(What the task requires)
The output must match the entries below exactly, with pictures removed.

(Exercise inputs)
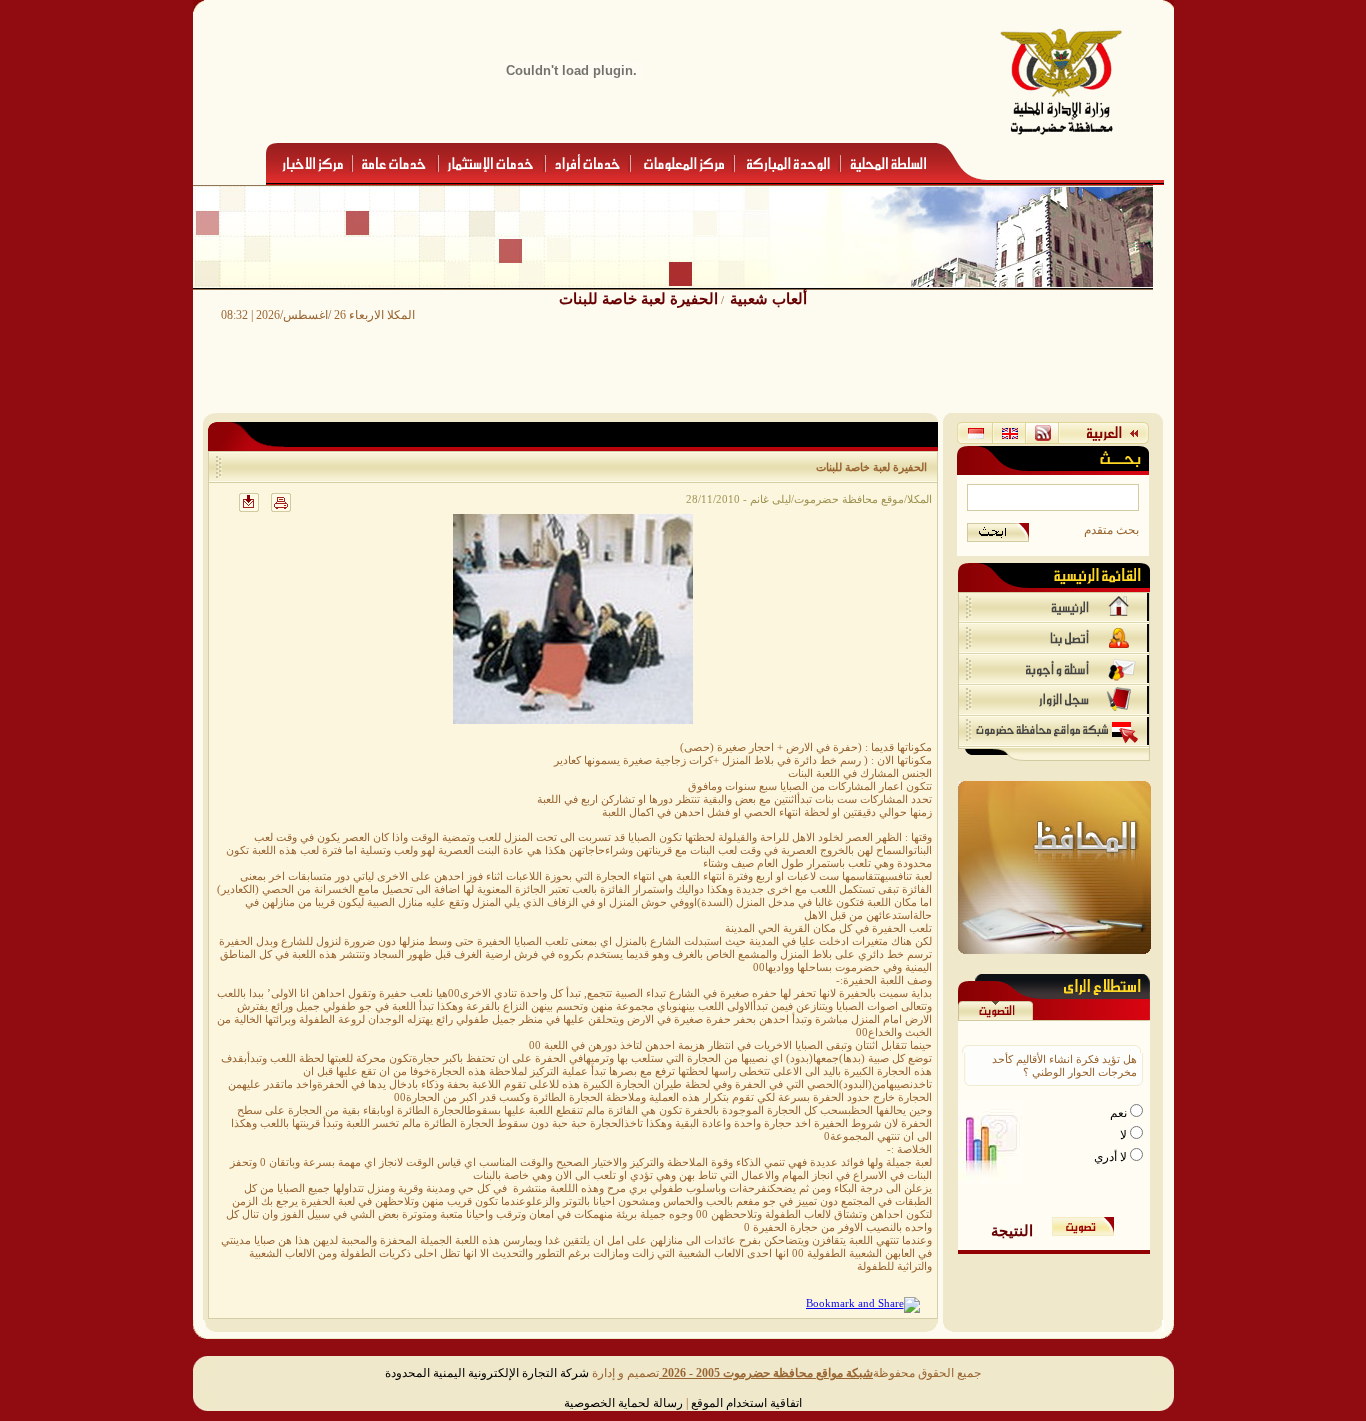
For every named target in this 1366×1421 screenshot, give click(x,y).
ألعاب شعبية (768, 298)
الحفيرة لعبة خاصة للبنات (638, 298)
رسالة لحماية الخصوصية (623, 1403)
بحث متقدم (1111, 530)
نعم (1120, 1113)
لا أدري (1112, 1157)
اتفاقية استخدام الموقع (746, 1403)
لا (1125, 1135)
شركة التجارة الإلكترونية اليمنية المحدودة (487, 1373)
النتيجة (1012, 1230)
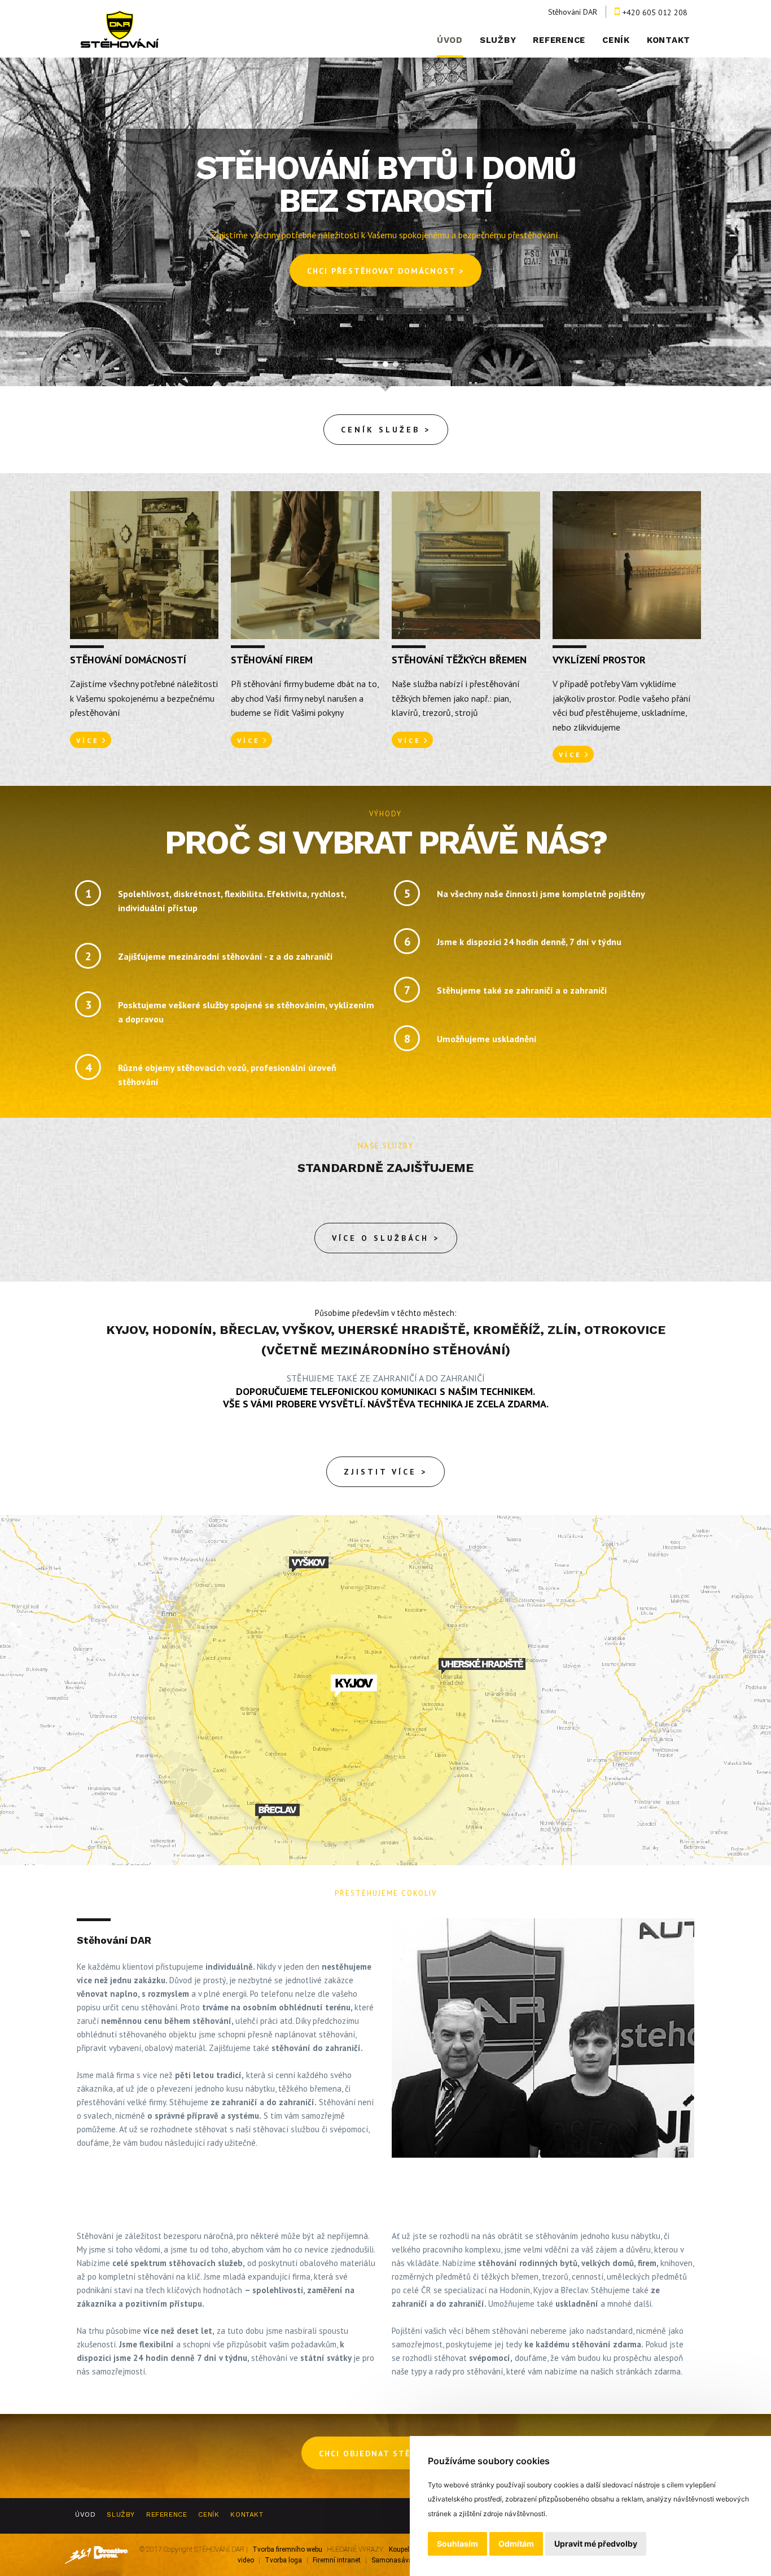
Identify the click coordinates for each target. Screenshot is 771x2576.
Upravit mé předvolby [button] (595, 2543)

(Task output)
For every named target in this 1366×1421 screenshot, give click(x,y).
ألعاب شعبية (768, 298)
الحفيرة لعبة خاصة للبنات (638, 298)
رسالة لحماية الخصوصية (623, 1403)
بحث متقدم (1111, 530)
نعم (1120, 1113)
لا أدري (1112, 1157)
اتفاقية استخدام الموقع (746, 1403)
لا (1125, 1135)
شركة التجارة الإلكترونية اليمنية المحدودة (487, 1373)
النتيجة (1012, 1230)
Identify the click coordinates for each target. Screenshot is 771x2576.
Upravit mé předvolby [button] (595, 2543)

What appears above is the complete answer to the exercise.